Sapientza or Sapienza (Σαπιέντζα) is a Greek island off the southern coast of the Peloponnese, near the city of Methóni. It is administratively part of the municipality of Pylos-Nestor, in Messenia. The 2011 census reported a population of two inhabitants. Sapientza is the second largest island of the Messenian Oinousses, a small group island which consists of three small islands (Schiza, Sapientza and Agia Marina). Its name is of Italian origin and means wisdom. The Calypso Deep, the deepest point of the Mediterranean Sea at 5,267 m, is located south-west of Sapientza.

==Description==
The island has seen many shipwrecks because it is located over the main sea route between Italy and the Middle East. Some of the wrecks carried important cargo, such as a Toman wreck that carried granite columns from the peristyle of Herod's temple in Caesarea Maritima. In the south of the island there is an important lighthouse built in 1885. Its height is 8 meters.

Sapientza has lush vegetation with dense shrubland and perennial hollies, arbutus and other Mediterranean plants.
It is the only place in the world where the arbutus turn into trees, as they have also formed an entire forest known as ' Kumarodasos' which extends over 240 acres.
For this reason, Sapientza and the other Messenian Oinousses have been included in the Natura 2000 Network, with code GR2550003.

On the island you can also find a large number of Kri-kri that live and breed there.

==History==
Sapientza is known for the Treaty of Sapienza in 1209, between the Republic of Venice and the Principality of Achaea. With this treaty Methoni and Corone remained under Venetian rule and the remainder of the Peloponnese was ceded to Villehardouin. In 1354, the Venetian and Genoese fleets fought the Battle of Sapienza.

After the Greek War of Independence, Sapienza became a part of the Greek state. Nevertheless, the British claimed Sapienza during the Pacifico case, as part of the United States of the Ionian Islands.

> _Listed entries_
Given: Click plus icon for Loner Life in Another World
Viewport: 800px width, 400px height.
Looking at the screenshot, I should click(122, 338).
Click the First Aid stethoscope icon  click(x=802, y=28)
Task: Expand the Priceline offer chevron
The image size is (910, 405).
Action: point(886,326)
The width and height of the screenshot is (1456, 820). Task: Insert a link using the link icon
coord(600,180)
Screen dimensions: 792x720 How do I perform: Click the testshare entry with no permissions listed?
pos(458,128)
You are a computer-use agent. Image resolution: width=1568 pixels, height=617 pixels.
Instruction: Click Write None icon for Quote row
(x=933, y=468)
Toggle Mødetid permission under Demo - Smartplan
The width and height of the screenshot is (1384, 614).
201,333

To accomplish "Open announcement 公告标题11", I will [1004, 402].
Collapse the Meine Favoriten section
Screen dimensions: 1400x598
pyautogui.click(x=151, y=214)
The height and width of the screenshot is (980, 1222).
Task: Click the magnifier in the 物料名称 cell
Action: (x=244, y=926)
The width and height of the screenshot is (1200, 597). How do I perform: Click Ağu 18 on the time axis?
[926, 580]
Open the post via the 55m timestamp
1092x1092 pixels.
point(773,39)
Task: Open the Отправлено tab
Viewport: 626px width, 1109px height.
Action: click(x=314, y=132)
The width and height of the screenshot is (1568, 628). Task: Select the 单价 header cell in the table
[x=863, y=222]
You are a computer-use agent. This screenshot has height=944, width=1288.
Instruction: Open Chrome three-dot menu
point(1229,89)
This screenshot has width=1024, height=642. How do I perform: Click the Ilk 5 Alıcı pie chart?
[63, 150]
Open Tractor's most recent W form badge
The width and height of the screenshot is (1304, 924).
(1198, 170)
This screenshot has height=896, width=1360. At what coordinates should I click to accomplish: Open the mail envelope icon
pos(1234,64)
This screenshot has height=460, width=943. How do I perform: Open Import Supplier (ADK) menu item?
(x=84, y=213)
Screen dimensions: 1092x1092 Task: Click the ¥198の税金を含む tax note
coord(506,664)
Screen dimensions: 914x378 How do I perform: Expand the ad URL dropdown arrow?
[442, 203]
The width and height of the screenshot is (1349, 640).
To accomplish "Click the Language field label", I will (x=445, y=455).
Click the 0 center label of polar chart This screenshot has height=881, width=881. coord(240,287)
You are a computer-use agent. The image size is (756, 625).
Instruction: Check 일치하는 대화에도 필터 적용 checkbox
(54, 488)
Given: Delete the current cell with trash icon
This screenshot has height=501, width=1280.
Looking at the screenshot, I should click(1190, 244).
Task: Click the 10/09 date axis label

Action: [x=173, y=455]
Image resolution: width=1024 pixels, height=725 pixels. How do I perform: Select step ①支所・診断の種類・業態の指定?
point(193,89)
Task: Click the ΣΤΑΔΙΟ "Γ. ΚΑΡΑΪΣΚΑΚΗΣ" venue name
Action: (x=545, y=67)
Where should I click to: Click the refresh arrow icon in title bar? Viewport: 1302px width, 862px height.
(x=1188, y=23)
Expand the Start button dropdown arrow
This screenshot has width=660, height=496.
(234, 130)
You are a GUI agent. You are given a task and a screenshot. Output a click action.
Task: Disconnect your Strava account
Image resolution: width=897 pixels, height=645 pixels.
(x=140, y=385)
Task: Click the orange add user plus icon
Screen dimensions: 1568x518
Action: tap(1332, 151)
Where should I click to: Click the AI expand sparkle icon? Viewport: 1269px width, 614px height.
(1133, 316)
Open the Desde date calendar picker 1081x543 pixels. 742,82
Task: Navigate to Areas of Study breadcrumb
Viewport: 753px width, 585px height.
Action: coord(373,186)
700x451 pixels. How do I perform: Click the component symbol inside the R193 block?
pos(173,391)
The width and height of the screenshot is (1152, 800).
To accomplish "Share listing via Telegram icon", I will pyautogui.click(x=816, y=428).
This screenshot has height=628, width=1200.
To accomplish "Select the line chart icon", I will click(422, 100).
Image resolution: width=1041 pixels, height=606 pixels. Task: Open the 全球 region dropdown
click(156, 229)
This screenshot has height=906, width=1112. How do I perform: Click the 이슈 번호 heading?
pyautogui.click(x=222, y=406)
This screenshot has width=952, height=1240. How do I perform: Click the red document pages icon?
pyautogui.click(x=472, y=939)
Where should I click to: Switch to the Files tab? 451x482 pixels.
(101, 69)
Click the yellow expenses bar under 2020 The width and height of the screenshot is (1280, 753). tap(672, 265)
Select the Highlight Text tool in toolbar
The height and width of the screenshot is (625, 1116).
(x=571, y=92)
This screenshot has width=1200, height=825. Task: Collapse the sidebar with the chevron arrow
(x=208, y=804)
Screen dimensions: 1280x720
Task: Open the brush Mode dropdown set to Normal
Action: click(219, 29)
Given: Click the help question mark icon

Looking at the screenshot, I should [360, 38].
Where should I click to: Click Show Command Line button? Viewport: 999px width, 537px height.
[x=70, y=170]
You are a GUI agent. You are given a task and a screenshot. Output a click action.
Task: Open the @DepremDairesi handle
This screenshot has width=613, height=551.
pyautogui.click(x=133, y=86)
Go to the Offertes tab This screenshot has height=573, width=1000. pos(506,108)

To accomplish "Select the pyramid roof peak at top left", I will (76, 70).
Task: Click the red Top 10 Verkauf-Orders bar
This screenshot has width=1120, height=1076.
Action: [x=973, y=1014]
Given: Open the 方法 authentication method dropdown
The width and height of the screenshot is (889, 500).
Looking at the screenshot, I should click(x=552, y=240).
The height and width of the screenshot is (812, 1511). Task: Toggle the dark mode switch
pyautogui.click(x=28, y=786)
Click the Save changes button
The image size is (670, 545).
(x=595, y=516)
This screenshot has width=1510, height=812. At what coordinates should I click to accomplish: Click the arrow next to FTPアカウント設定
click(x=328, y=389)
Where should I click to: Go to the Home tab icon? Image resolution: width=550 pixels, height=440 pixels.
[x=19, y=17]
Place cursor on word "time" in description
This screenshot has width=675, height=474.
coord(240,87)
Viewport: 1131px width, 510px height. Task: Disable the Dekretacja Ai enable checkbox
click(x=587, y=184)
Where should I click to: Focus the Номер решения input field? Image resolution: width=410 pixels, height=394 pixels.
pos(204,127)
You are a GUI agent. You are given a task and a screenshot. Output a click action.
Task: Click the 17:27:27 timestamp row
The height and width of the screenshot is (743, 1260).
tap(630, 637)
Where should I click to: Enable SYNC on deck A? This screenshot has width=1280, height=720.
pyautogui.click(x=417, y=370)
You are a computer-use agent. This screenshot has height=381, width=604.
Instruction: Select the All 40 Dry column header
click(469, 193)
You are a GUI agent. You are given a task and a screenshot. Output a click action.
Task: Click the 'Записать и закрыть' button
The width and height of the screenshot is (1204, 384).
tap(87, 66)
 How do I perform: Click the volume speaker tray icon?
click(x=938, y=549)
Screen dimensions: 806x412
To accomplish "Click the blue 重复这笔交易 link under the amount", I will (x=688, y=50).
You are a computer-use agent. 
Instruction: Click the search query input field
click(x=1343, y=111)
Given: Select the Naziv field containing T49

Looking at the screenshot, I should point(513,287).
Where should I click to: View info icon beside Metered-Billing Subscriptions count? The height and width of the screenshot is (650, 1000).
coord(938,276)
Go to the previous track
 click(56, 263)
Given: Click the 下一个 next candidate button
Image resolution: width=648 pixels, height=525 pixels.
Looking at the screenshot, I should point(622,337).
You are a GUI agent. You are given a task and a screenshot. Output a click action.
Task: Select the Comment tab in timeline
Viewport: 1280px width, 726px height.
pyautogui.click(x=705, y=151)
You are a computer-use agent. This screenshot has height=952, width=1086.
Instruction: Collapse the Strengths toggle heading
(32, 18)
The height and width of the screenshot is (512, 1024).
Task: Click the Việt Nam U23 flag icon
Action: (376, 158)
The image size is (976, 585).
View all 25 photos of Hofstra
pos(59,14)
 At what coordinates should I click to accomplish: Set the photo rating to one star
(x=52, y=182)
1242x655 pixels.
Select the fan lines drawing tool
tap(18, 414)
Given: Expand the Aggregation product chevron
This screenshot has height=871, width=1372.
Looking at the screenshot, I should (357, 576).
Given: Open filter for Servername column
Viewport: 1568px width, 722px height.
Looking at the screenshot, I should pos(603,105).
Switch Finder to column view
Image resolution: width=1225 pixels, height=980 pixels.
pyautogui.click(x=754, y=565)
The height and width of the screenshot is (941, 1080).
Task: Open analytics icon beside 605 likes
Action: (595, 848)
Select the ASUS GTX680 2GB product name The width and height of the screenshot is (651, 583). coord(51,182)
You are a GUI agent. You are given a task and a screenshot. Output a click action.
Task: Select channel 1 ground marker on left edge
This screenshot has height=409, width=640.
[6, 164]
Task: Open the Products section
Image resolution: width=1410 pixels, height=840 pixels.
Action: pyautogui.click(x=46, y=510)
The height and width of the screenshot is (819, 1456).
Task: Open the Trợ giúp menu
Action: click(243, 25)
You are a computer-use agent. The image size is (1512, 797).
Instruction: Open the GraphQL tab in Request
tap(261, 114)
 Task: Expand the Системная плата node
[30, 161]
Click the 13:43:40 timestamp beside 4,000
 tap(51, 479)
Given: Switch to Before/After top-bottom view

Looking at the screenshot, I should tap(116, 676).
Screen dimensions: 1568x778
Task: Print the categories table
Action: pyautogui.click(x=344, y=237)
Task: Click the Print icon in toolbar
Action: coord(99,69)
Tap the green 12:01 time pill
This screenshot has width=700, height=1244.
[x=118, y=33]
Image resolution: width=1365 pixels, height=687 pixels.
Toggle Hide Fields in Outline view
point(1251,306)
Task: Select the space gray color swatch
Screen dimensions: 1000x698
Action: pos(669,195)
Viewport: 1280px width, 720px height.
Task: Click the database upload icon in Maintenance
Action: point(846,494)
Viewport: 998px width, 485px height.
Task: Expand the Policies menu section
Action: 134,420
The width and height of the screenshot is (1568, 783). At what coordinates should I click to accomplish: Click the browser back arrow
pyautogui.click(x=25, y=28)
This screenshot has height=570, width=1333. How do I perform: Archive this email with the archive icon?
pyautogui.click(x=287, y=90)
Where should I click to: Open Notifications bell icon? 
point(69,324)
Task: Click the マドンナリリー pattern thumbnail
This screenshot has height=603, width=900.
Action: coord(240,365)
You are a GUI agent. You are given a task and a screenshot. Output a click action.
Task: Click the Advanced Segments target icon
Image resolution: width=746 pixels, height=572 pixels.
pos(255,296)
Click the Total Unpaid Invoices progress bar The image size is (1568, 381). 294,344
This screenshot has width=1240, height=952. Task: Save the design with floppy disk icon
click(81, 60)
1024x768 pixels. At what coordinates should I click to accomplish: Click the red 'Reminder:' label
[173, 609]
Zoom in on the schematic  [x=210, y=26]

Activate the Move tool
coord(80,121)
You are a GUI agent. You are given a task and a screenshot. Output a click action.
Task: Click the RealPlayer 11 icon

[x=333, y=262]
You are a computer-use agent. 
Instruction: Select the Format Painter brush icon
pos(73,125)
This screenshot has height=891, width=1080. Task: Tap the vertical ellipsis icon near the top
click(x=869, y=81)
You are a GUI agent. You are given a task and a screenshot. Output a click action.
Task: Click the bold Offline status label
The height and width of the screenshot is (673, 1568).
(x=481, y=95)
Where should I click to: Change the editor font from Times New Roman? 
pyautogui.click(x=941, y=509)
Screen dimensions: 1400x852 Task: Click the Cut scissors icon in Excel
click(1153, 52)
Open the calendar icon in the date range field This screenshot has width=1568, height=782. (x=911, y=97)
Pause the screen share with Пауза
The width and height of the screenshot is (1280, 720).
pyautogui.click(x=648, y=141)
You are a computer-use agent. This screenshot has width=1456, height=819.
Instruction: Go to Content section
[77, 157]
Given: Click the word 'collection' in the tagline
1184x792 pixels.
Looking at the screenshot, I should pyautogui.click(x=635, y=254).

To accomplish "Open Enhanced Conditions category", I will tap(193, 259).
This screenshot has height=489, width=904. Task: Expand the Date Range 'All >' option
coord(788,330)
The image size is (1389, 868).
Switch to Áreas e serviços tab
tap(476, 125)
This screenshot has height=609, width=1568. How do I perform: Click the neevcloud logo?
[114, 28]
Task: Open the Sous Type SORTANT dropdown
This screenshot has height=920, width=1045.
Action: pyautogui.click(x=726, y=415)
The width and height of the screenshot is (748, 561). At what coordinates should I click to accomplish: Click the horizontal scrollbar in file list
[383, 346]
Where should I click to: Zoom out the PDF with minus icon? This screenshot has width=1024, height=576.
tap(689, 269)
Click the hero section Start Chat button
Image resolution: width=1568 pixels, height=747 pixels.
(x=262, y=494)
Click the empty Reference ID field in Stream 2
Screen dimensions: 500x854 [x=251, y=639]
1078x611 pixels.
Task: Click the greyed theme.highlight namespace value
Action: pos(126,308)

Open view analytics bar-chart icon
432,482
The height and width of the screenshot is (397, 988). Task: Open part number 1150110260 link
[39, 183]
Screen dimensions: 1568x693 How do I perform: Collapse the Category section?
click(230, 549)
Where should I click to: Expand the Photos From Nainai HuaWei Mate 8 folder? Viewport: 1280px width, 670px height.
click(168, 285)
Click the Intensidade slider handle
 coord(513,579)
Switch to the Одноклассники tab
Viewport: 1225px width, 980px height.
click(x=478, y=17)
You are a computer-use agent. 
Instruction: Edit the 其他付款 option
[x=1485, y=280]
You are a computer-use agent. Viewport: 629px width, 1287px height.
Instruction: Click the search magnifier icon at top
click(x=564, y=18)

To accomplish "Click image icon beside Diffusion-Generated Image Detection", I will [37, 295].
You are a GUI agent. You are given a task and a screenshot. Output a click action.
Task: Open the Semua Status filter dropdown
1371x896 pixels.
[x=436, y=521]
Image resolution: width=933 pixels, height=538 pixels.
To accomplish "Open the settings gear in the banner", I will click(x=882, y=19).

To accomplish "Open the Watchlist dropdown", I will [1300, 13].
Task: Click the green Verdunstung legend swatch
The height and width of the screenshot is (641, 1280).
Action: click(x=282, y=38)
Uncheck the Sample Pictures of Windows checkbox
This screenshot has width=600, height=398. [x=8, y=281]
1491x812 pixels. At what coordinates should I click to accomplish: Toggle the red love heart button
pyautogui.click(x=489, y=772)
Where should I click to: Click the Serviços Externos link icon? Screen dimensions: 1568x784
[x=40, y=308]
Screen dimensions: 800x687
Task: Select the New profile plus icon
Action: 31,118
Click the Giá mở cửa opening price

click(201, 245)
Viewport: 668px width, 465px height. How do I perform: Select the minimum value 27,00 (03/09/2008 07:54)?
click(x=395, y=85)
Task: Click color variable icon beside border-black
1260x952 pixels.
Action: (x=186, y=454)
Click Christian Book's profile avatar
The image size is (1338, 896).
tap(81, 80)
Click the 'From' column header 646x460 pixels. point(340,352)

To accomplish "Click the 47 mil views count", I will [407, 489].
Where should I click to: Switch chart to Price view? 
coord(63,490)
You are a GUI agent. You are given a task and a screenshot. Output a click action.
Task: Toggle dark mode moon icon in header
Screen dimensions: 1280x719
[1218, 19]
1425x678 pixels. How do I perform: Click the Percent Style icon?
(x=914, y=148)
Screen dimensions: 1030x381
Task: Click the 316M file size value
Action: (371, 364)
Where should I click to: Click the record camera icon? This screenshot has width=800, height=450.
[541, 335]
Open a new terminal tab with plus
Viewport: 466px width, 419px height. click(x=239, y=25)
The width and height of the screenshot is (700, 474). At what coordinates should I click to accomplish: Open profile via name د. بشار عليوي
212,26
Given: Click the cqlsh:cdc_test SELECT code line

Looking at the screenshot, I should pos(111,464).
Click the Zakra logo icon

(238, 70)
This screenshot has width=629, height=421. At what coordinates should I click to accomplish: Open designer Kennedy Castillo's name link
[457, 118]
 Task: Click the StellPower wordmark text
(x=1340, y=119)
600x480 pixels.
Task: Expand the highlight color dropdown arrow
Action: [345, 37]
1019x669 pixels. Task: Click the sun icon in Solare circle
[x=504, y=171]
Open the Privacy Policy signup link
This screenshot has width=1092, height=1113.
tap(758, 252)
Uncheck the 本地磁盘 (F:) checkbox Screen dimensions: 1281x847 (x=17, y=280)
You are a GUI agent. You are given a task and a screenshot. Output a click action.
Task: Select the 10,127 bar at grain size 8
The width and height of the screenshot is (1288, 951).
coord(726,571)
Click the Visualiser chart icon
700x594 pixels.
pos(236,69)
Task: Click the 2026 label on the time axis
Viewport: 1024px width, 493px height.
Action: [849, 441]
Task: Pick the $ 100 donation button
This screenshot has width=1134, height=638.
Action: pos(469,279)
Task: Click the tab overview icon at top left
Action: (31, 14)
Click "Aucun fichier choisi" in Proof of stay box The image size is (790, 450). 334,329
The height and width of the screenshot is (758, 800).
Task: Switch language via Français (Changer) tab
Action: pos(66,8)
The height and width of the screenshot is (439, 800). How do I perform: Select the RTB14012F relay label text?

> _Using the information_
a. Translate this sentence from the Sapientza text into Spanish: "In the south of the island there is an important lighthouse built in 1885."
b. Retype the part of the Sapientza text that opens with the words containing "It is the only" and closes with "with code GR2550003.".
Rely on the Sapientza text alone.

> _Task-by-task solutions_
a. En el sur de la isla hay un faro importante construido en 1885.

b.
It is the only place in the world where the arbutus turn into trees, as they have also formed an entire forest known as ' Kumarodasos' which extends over 240 acres.
For this reason, Sapientza and the other Messenian Oinousses have been included in the Natura 2000 Network, with code GR2550003.